[Excerpts from a dataset]
┌──

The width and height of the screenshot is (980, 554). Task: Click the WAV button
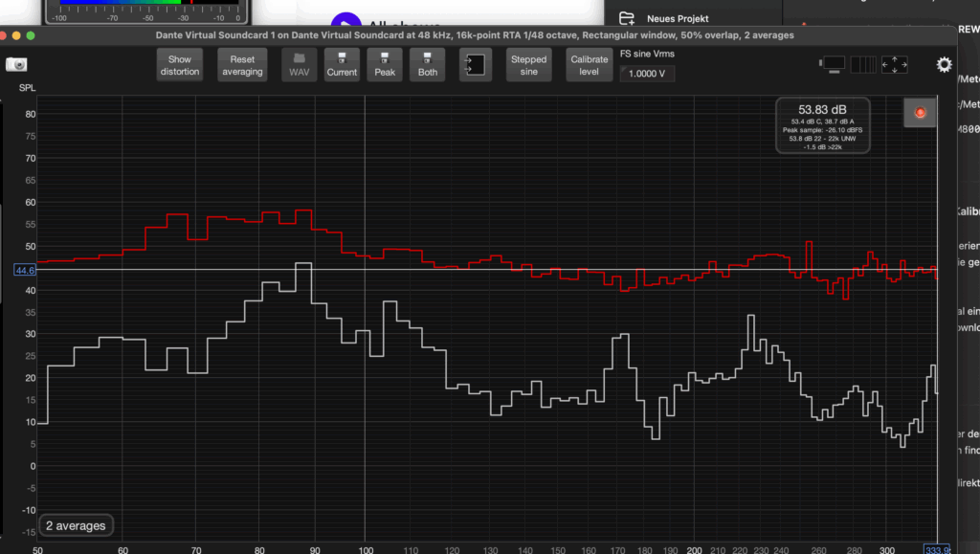(300, 64)
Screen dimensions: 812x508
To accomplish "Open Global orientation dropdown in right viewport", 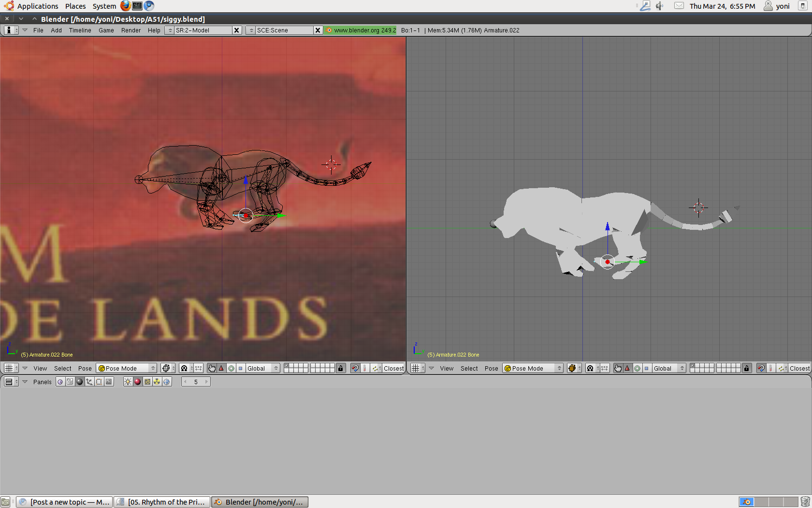I will 669,368.
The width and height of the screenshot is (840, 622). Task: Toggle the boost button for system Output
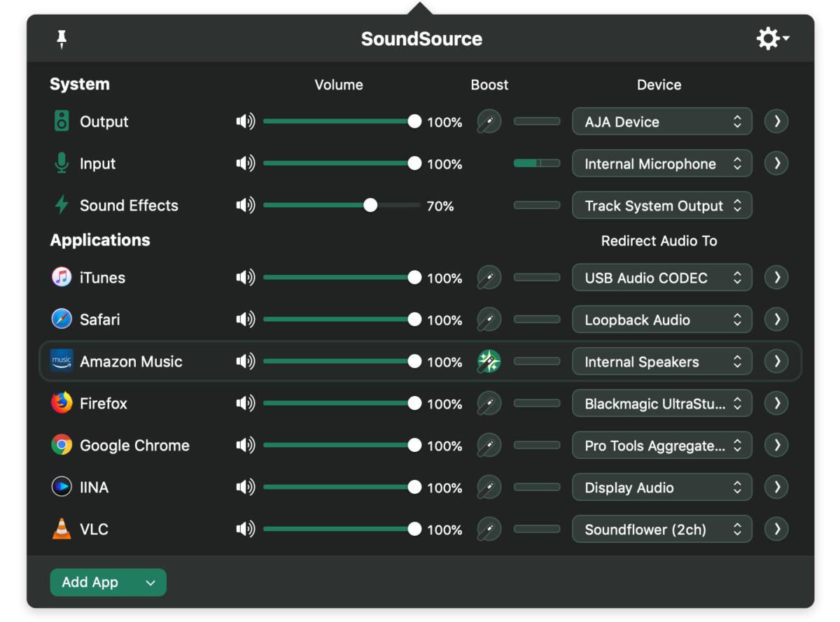coord(489,122)
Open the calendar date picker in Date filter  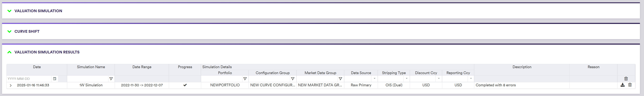[55, 79]
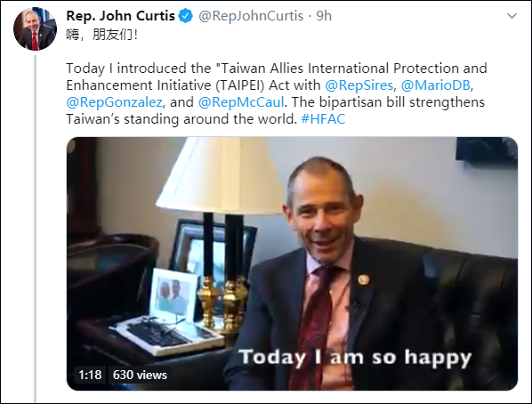This screenshot has width=532, height=404.
Task: Click the Chinese greeting text line
Action: point(102,35)
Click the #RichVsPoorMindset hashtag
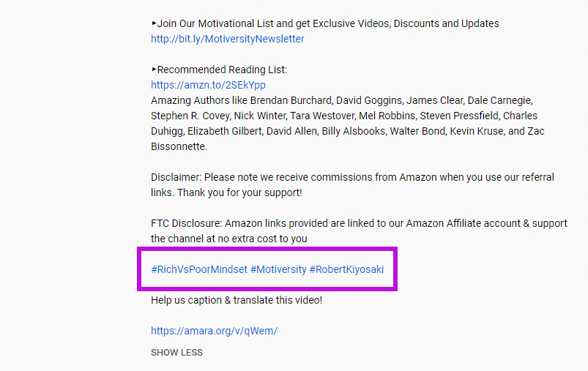The image size is (588, 371). (x=199, y=269)
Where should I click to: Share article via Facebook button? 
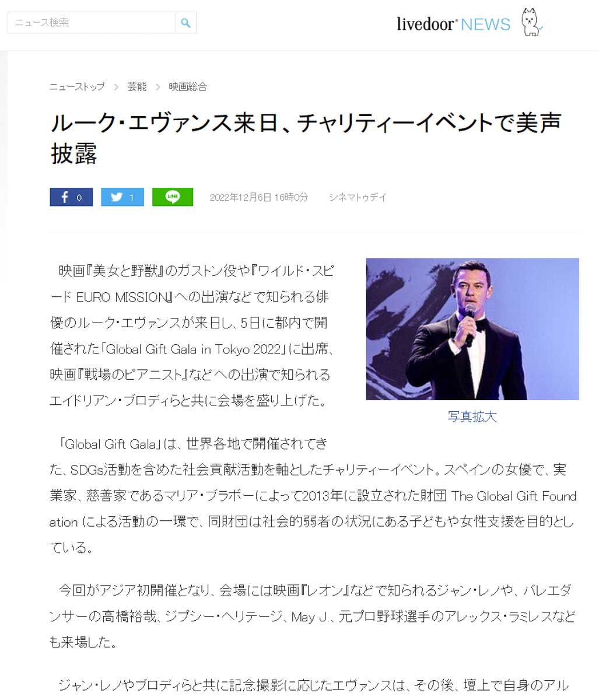click(71, 197)

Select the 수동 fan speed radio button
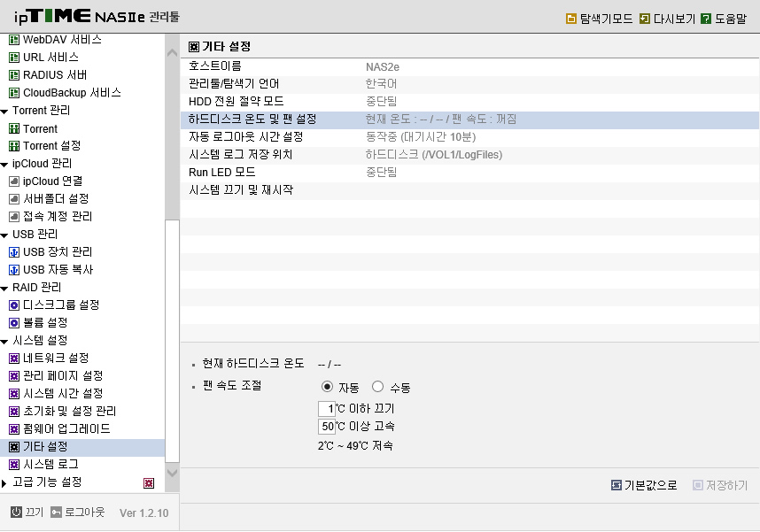[x=377, y=387]
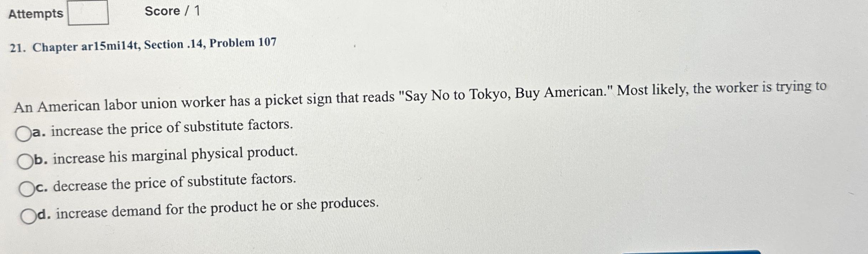The width and height of the screenshot is (868, 254).
Task: Click inside the Attempts input box
Action: (x=88, y=13)
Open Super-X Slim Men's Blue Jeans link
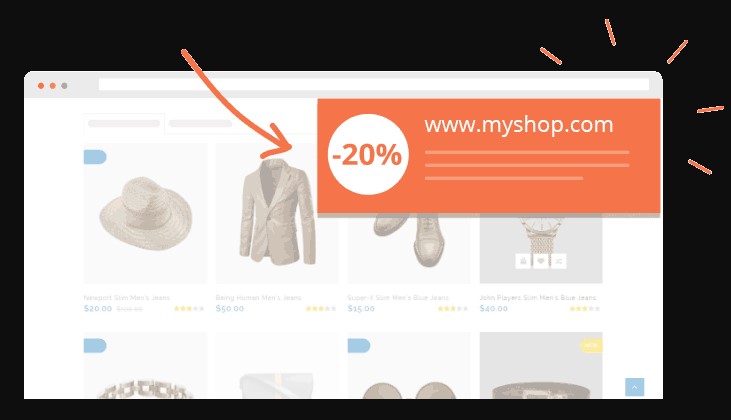Viewport: 731px width, 420px height. 398,297
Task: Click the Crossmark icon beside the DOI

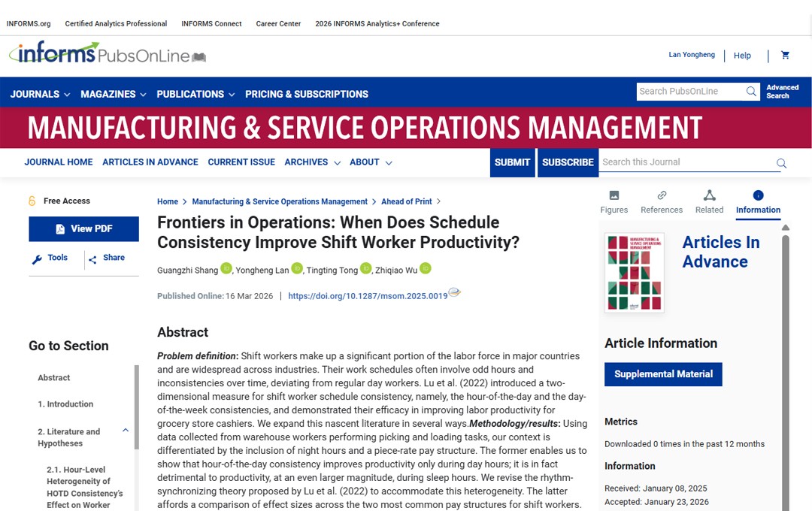Action: (454, 293)
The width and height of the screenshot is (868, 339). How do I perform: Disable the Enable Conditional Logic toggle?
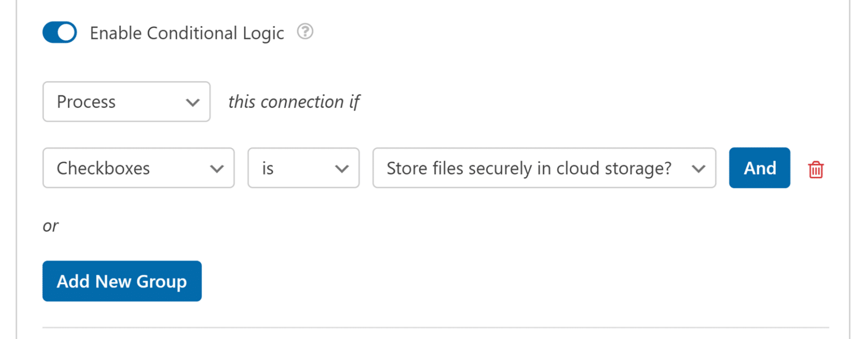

└──

With pictures omitted, restate word for word every line above from the one containing "Select the 수동 fan speed radio button" to the end of the entries.

Select the 수동 fan speed radio button
[x=377, y=387]
The width and height of the screenshot is (868, 254).
Task: Click inside the Attempts input box
Action: (x=88, y=13)
Open Super-X Slim Men's Blue Jeans link
Viewport: 731px width, 420px height. 398,297
Task: Click the Crossmark icon beside the DOI

Action: (454, 293)
The width and height of the screenshot is (868, 339). How do I perform: Disable the Enable Conditional Logic toggle?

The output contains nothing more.